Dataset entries
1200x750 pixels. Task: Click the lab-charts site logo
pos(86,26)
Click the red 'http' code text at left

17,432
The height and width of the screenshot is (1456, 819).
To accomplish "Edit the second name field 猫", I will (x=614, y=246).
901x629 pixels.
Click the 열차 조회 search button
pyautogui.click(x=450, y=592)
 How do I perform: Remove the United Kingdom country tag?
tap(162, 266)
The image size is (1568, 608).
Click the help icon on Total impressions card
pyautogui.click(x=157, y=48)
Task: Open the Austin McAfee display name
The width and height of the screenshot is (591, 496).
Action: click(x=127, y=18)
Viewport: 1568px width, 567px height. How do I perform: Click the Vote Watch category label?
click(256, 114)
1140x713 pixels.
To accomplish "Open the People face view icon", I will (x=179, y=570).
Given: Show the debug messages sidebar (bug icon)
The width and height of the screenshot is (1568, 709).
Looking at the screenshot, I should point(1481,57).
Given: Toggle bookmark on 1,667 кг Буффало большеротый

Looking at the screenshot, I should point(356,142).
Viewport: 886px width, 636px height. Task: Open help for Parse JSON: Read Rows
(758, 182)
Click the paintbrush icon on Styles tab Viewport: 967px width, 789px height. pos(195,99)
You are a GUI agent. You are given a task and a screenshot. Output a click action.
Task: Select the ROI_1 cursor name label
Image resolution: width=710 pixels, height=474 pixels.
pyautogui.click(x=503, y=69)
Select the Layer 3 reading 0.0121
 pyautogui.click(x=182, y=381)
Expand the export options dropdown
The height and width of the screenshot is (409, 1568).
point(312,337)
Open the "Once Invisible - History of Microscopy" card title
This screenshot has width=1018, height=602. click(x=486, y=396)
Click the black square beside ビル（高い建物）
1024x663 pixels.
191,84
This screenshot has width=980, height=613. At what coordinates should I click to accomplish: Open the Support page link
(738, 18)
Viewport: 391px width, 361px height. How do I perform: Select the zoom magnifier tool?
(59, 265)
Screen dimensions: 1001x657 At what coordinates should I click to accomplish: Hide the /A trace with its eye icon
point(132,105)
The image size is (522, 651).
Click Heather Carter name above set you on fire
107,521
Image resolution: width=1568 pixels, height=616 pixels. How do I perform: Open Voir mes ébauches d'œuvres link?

DIRECTIONS: Exactly reproduce the lines that run from the line with "Viewport: 886px width, 636px" through the last line of the records, inclusive.

YOUR RESPONSE:
Viewport: 886px width, 636px height. Task: Open help for Parse JSON: Read Rows
(758, 182)
Click the paintbrush icon on Styles tab Viewport: 967px width, 789px height. pos(195,99)
You are a GUI agent. You are given a task and a screenshot. Output a click action.
Task: Select the ROI_1 cursor name label
Image resolution: width=710 pixels, height=474 pixels.
pyautogui.click(x=503, y=69)
Select the Layer 3 reading 0.0121
 pyautogui.click(x=182, y=381)
Expand the export options dropdown
The height and width of the screenshot is (409, 1568).
point(312,337)
Open the "Once Invisible - History of Microscopy" card title
This screenshot has width=1018, height=602. click(x=486, y=396)
Click the black square beside ビル（高い建物）
1024x663 pixels.
191,84
This screenshot has width=980, height=613. At what coordinates should I click to accomplish: Open the Support page link
(738, 18)
Viewport: 391px width, 361px height. How do I perform: Select the zoom magnifier tool?
(59, 265)
Screen dimensions: 1001x657 At what coordinates should I click to accomplish: Hide the /A trace with its eye icon
point(132,105)
The image size is (522, 651).
Click Heather Carter name above set you on fire
107,521
Image resolution: width=1568 pixels, height=616 pixels. How do I perform: Open Voir mes ébauches d'œuvres link?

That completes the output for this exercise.